● REQUIREMENTS
Return the material word for word, from its first line through the line that contains "Quầy lễ tân cũ (182, 2519)", with both of those lines included.

(Records from a data collection)
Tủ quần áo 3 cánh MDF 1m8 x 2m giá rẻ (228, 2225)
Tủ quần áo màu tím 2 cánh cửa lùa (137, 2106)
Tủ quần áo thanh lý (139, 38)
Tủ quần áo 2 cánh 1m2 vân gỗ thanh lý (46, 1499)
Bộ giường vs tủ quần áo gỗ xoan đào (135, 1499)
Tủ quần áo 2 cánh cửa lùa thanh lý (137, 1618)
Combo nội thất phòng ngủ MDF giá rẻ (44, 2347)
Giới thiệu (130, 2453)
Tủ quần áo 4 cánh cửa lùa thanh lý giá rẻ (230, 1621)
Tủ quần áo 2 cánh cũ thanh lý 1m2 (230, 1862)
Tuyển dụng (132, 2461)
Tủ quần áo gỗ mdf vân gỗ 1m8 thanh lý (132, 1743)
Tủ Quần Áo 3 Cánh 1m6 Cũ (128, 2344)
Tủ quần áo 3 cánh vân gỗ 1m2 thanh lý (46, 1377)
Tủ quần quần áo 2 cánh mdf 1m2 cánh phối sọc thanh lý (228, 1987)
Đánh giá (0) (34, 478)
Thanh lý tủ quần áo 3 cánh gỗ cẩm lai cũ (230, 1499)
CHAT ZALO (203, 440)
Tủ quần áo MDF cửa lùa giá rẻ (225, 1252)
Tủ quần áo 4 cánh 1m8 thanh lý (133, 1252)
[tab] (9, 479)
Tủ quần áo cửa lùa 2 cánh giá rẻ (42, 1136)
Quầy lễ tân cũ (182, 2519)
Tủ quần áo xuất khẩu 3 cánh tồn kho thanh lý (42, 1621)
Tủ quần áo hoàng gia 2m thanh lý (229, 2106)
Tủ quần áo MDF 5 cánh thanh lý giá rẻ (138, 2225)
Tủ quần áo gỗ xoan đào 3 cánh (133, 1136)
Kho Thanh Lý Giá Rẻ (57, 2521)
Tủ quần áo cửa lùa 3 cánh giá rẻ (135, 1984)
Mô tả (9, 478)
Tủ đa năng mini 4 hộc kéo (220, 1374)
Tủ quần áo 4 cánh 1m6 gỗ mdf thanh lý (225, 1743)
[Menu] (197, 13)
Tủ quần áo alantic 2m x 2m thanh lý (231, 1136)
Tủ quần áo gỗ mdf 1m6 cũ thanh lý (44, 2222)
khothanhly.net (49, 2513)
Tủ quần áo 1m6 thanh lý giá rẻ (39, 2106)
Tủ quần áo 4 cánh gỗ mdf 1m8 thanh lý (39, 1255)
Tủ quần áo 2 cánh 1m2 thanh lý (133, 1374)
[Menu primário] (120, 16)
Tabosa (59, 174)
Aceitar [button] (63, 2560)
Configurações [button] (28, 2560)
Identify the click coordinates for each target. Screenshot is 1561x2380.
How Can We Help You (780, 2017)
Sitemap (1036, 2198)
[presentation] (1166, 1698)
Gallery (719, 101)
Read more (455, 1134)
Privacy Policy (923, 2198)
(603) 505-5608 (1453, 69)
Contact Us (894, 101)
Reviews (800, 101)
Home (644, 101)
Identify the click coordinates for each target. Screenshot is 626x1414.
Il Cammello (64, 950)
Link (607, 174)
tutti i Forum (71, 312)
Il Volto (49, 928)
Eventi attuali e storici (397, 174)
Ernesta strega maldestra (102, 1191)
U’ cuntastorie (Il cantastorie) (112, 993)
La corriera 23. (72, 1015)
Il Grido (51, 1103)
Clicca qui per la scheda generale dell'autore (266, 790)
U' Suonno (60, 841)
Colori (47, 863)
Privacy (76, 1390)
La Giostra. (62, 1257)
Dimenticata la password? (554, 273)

● TASK OUTPUT
Tủ quần áo 3 cánh MDF 1m8 x 2m giá rẻ (228, 2225)
Tủ quần áo màu tím 2 cánh cửa lùa (137, 2106)
Tủ quần áo thanh lý (139, 38)
Tủ quần áo 2 cánh 1m2 vân gỗ thanh lý (46, 1499)
Bộ giường vs tủ quần áo gỗ xoan đào (135, 1499)
Tủ quần áo 2 cánh cửa lùa thanh lý (137, 1618)
Combo nội thất phòng ngủ MDF giá rẻ (44, 2347)
Giới thiệu (130, 2453)
Tủ quần áo 4 cánh cửa lùa thanh lý giá rẻ (230, 1621)
Tủ quần áo 2 cánh cũ thanh lý 1m2 (230, 1862)
Tuyển dụng (132, 2461)
Tủ quần áo gỗ mdf vân gỗ 1m8 thanh lý (132, 1743)
Tủ Quần Áo 3 Cánh 1m6 Cũ (128, 2344)
Tủ quần áo 3 cánh vân gỗ 1m2 thanh lý (46, 1377)
Tủ quần quần áo 2 cánh mdf 1m2 cánh phối sọc thanh lý (228, 1987)
Đánh giá (0) (34, 478)
Thanh lý tủ quần áo 3 cánh gỗ cẩm lai cũ (230, 1499)
CHAT ZALO (203, 440)
Tủ quần áo MDF cửa lùa giá rẻ (225, 1252)
Tủ quần áo 4 cánh 1m8 thanh lý (133, 1252)
[tab] (9, 479)
Tủ quần áo cửa lùa 2 cánh giá rẻ (42, 1136)
Quầy lễ tân cũ (182, 2519)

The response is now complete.